La conférencière suivante était Maria Reina Martin de l'Association pour la formation, la recherche et le développement social des travailleurs, FIDESTRA, qui a parlé des flux migratoires du point de vue du Portugal. Les mouvements migratoires sont inscrits dans l'ADN de ce pays et tout comme la numérisation, c’est une voie sans retour, bien qu'elle constitue également une menace pour les emplois. Elle a souligné la grande importance du système de reconnaissance des qualifications et des compétences dans différents pays. Un autre élément fondamental de la citoyenneté active et de l'employabilité est l'apprentissage tout au long de la vie et le développement continu, qui offre des possibilités de travail continu. Le rôle des syndicats et des travailleurs est fondamental dans ces domaines et nous devons œuvrer sur la compétence des migrants pour en faire de précieux travailleurs.

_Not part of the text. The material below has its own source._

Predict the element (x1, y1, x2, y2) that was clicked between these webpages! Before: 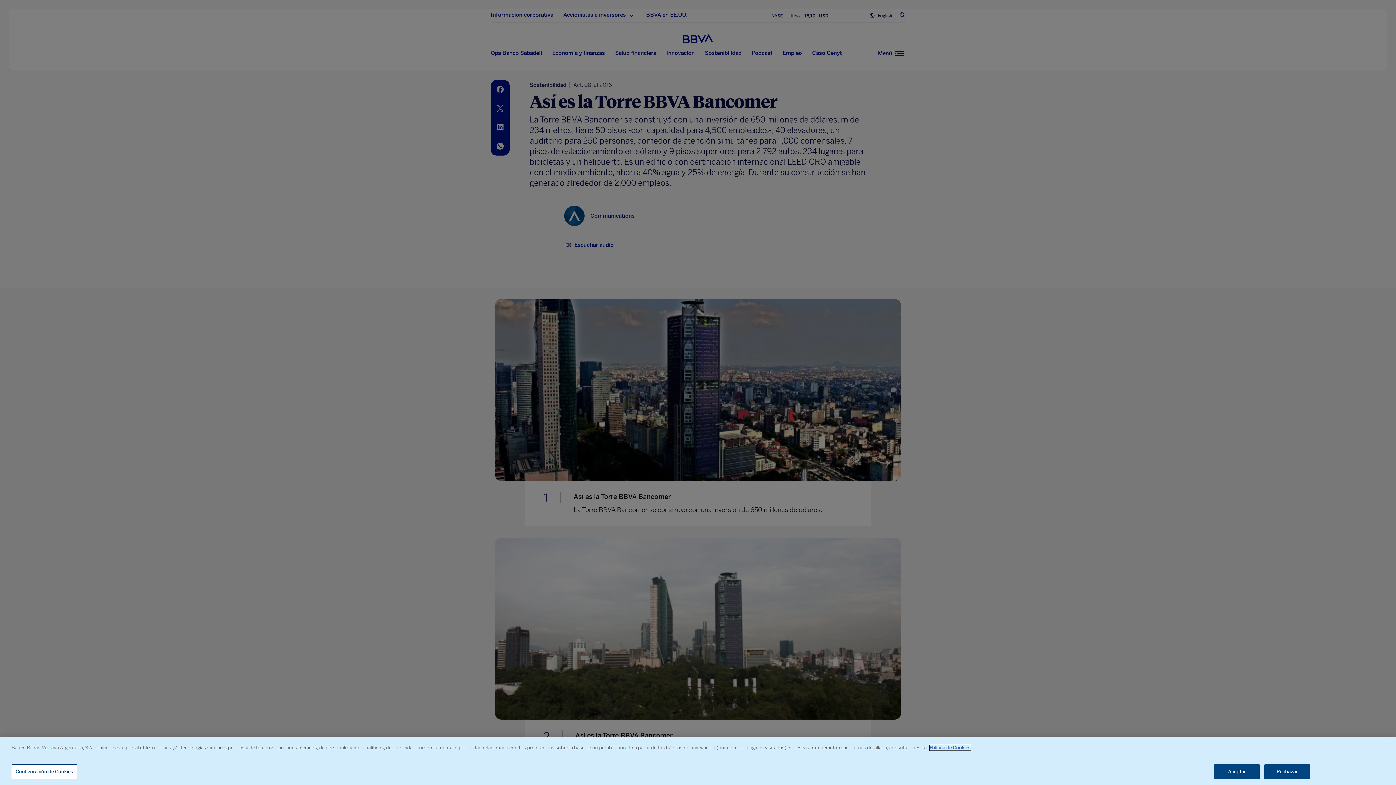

Ensuite, les participants à la réunion, comme après chaque présentation, ont mené des discussions approfondies sur la migration, en particulier sur la soi-disant migration de retour, qui est un problème croissant, car les enfants de ces émigrés ne connaissent pas leur langue maternelle après des années d'apprentissage d’une langue étrangère.

Józef Mozolewski, vice-président de l'EZA, a résumé le débat et la partie de la conférence en soulignant l'importance du sujet abordé et l'importance du processus d'évaluation dans le but de rehausser continuellement le niveau de travail des groupes de travail d’EZA.

Plus tard, l’animatrice Elżbieta Wielg a divisé les participants en deux groupes d'ateliers pour discuter sur des sujets : a. identification des tâches de la plateforme pour l’éducation dans le domaine de la migration (type de tâches, forme de leur mise en œuvre et communication mutuelle sur les effets du travail), b) présentation des avantages et des inconvénients de la plateforme pour l’éducation et préparation des propositions de changement.

La position du premier groupe international a été présentée par Diederik Brink de la CNVO et comprenait les tâches les plus importantes : soutenir les enseignants par l'échange d'informations et de bonnes pratiques. Le deuxième groupe comprenait l'échange d'expériences et le soutien aux enseignants à travers. Ils ont également proposé de combiner le travail de deux plateformes : pour l'éducation et pour la migration, ainsi que de présenter le travail de la plateforme à la CE. Ils ont formulé des recommandations nationales et régionales : augmenter le budget dans les écoles pour aider les enfants et les enseignants immigrants et augmenter les dépenses financières pour l'apprentissage à long terme. L'information devrait être fournie par le biais de réunions directes des participants, de courtes vidéos et de présentations, le site Web de la plateforme pour l’éducation et Facebook. En réponse à cette question, le deuxième groupe a mentionné les avantages du travail du groupe, à savoir la manière de sélectionner les tâches individuelles, les experts et les questions liées aux réunions et la manière de formuler des recommandations. Les inconvénients comprennent la difficulté de trouver une solution/recommandation qui sera efficace pour tous les pays. Ils ont également suggéré des changements sous la forme d'une coopération accrue avec la CE.